Target pointing data
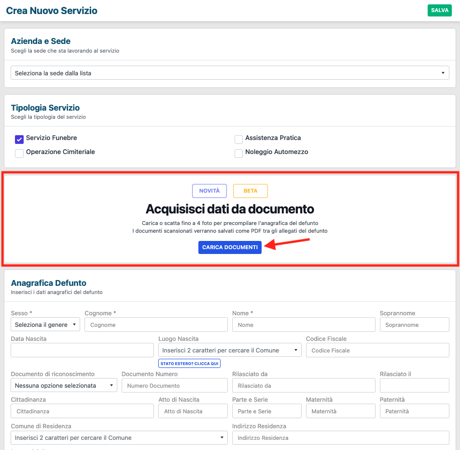The width and height of the screenshot is (460, 450).
Task: Click into the Nome input field
Action: point(304,324)
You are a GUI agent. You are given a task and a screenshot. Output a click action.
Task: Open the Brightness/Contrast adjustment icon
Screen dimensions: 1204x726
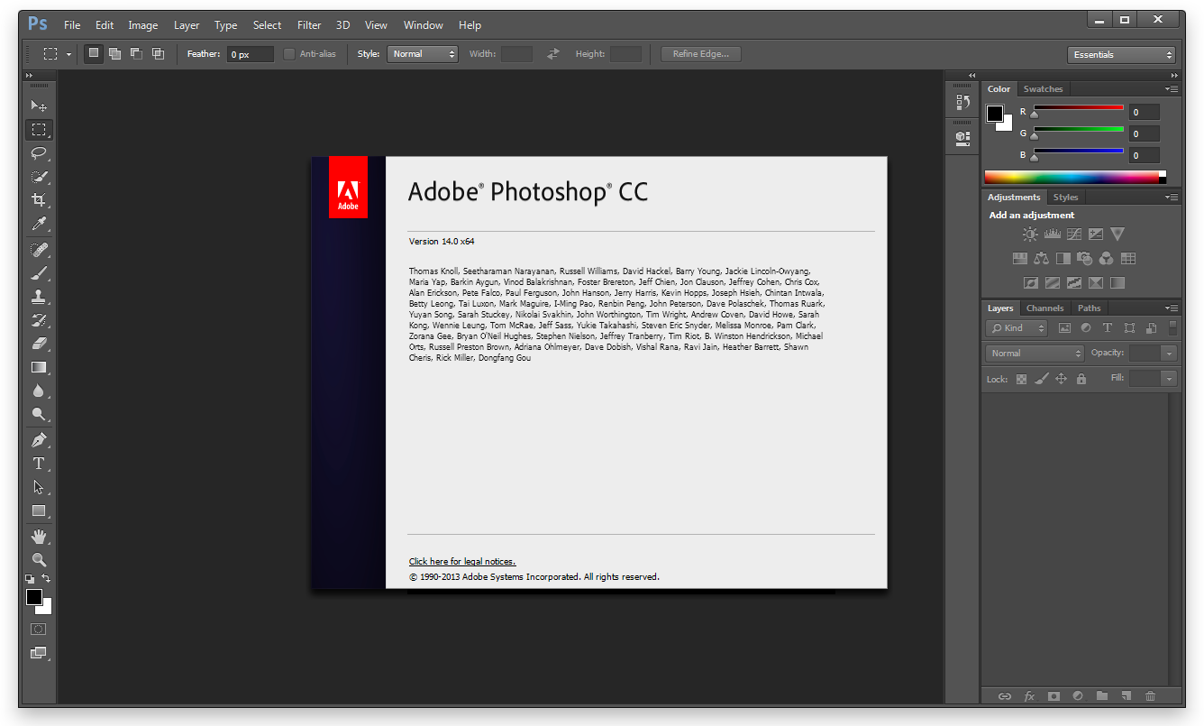1030,234
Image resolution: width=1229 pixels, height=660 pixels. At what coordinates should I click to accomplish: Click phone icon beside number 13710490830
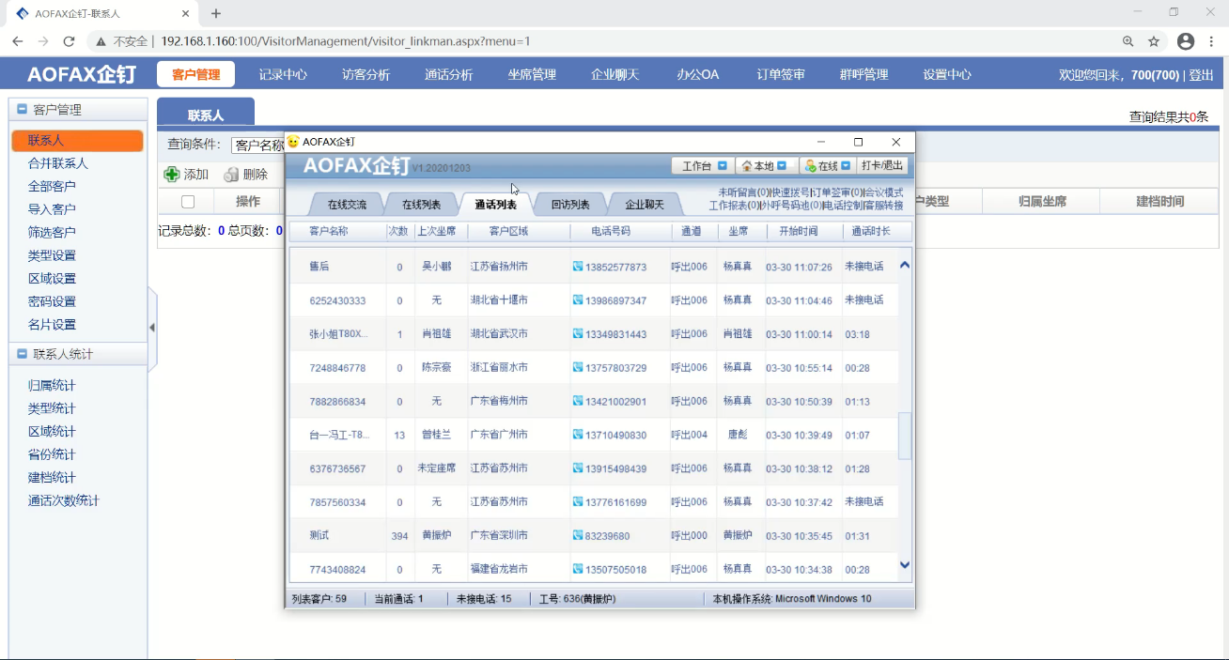(578, 436)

## The task
Reproduce all the text lines of the material above verbatim, omitting the pictures.

## Exercise answer
The width and height of the screenshot is (460, 450).
Task: Click into the Nome input field
Action: point(304,324)
You are a GUI agent. You are given a task and a screenshot. Output a click action.
Task: Open the Brightness/Contrast adjustment icon
Screen dimensions: 1204x726
1030,234
Image resolution: width=1229 pixels, height=660 pixels. At what coordinates should I click to accomplish: Click phone icon beside number 13710490830
(578, 436)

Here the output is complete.